Il celebre racconto di Francesco d’Assisi approda sul palco in una nuova versione teatrale: “Fratello Sole Sorella Luna” sarà in scena al Teatro Lyrick il 5, 6 e 7 marzo alle 21.15, con la prima nazionale firmata da Angela Demattè. La trasposizione rilegge la sceneggiatura originale di Franco Zeffirelli, Suso Cecchi D’Amico e Lina Wertmüller, offrendo una drammaturgia che intreccia cinema e scena dal vivo.
La regia di Piero Maccarinelli pone al centro la dimensione umana della storia: Giulio Pranno interpreta Francesco, Ksenia Borzak Chiara, con la partecipazione speciale di Massimo Wertmüller e Fabrizia Sacchi, affiancati da un cast corale di attori tra cui Gabriele Cicirello e Andrea Galasso. Le musiche originali di Riz Ortolani, integrate dalle composizioni e dagli arrangiamenti di Alessandro Nidi, accompagnano il racconto, amplificando l’immaginario poetico della vicenda.
Lo spettacolo nasce con il patrocinio del Comitato nazionale per l’ottavo centenario della morte di San Francesco (1226‑2026) e da una co‑produzione tra International music and arts, Agidi, Fondazione sipario Toscana onlus e Oliver and friends. La rappresentazione propone un viaggio teatrale intenso, sospeso tra memoria, spiritualità e visione, con recitazione e canto che restituiscono il messaggio universale di fraternità e pace di Francesco d’Assisi.
La storia segue il percorso del giovane Francesco, figlio di ricchi mercanti, che sceglie la povertà come unica vera ricchezza. Scandalo, rifiuto e incomprensione segnano il suo cammino iniziale, mentre Chiara condivide le sue scelte, portando gesti concreti di solidarietà verso poveri e malati.

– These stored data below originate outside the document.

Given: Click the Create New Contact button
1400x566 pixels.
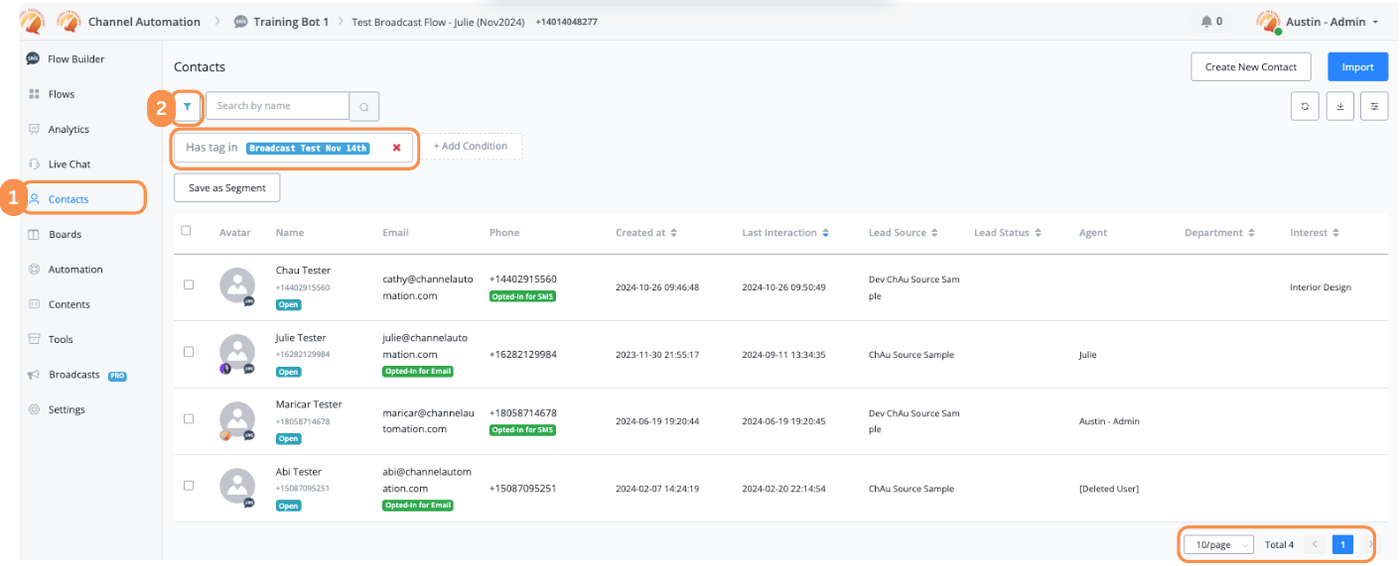Looking at the screenshot, I should click(x=1250, y=67).
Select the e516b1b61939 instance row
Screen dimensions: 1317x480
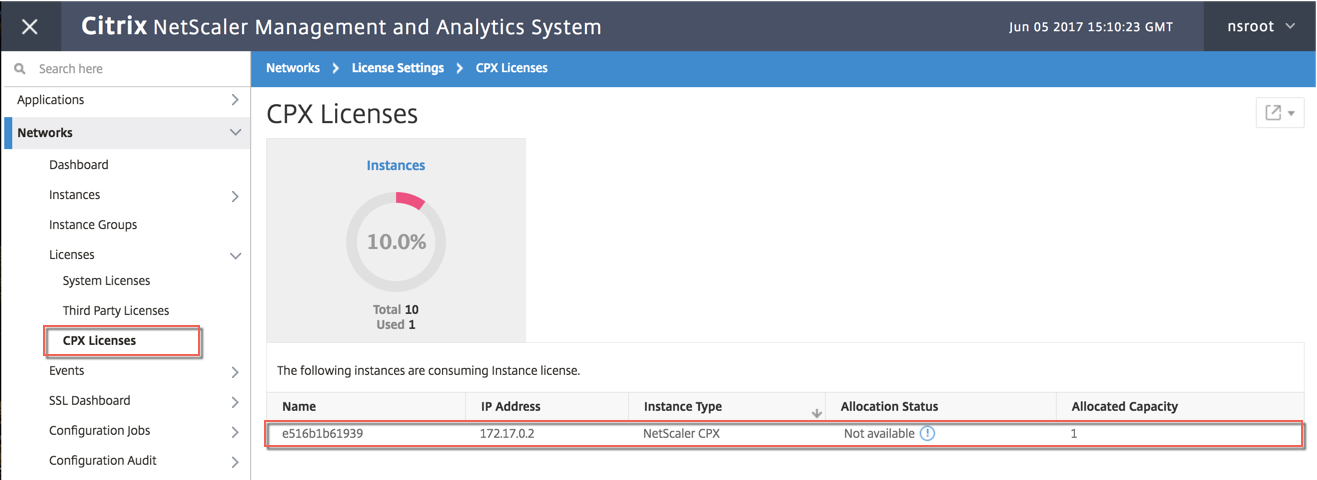pyautogui.click(x=784, y=434)
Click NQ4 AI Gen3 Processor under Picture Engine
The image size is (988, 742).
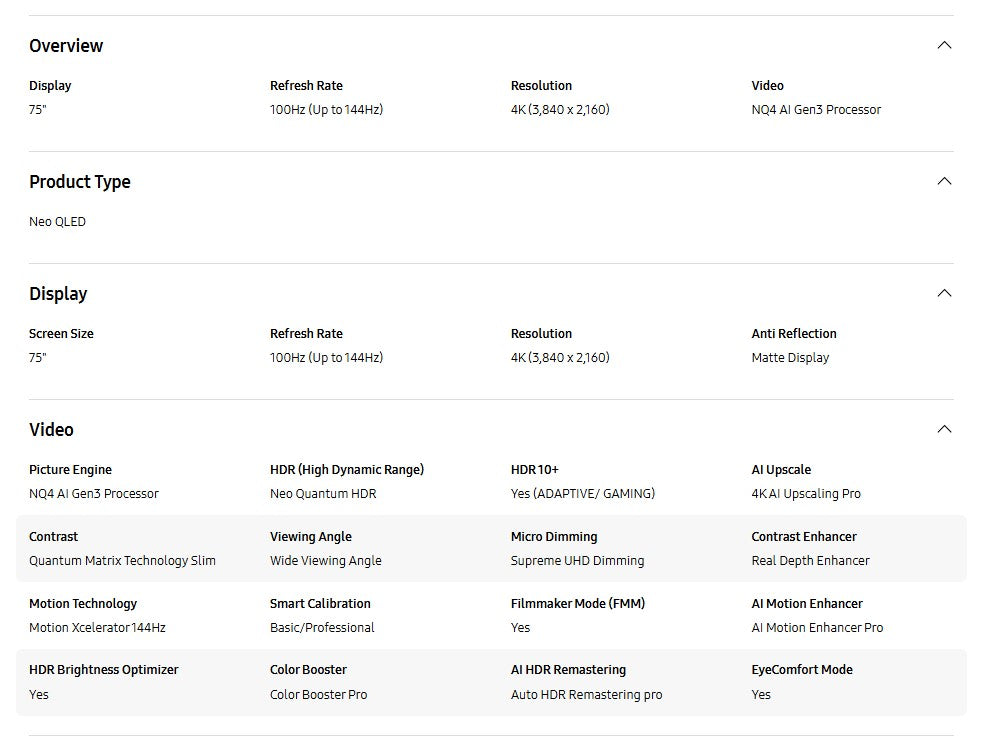(x=94, y=494)
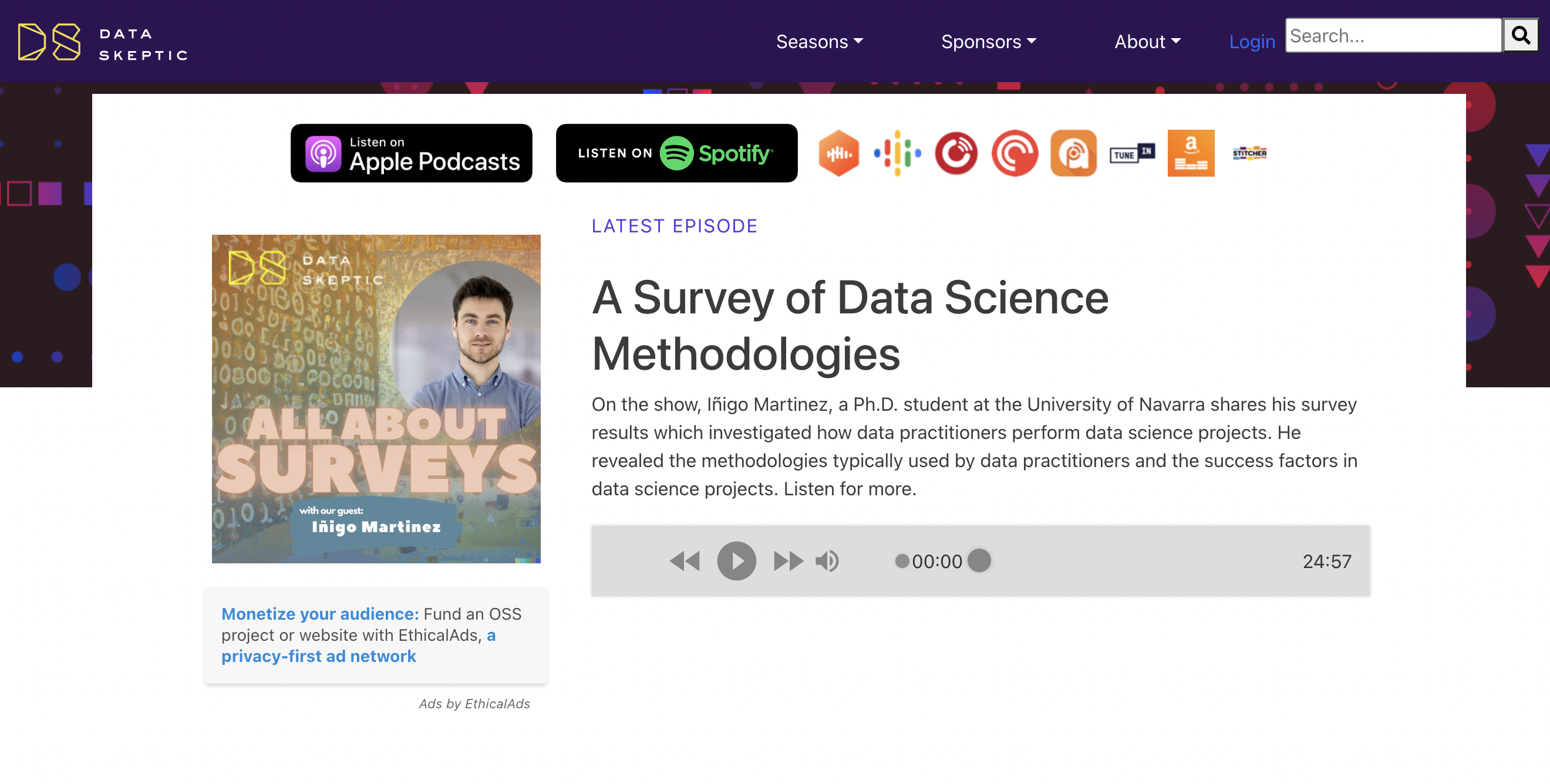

Francesco costruisce una chiesa aperta a tutti, conquistando altri giovani e ottenendo infine il riconoscimento del Papa per la sua visione di fede essenziale e spoglia.
Dopo la prima nazionale di Assisi, lo spettacolo sarà presentato al Festiv’Alba di Avezzano il 2 agosto e tornerà in tournée a partire da ottobre 2026 nelle principali città italiane, tra cui Milano, Torino, Bologna, Firenze, Roma e Cascina.
La regia di Maccarinelli sottolinea come il conflitto generazionale e motivazionale tra Francesco e il mondo circostante renda ancora oggi attuale la parabola del Santo, con un percorso che culmina nel gesto simbolico del bacio dei piedi da parte del Papa, segno di riconoscimento dei principi di semplicità, giustizia e accoglienza che Francesco incarnava.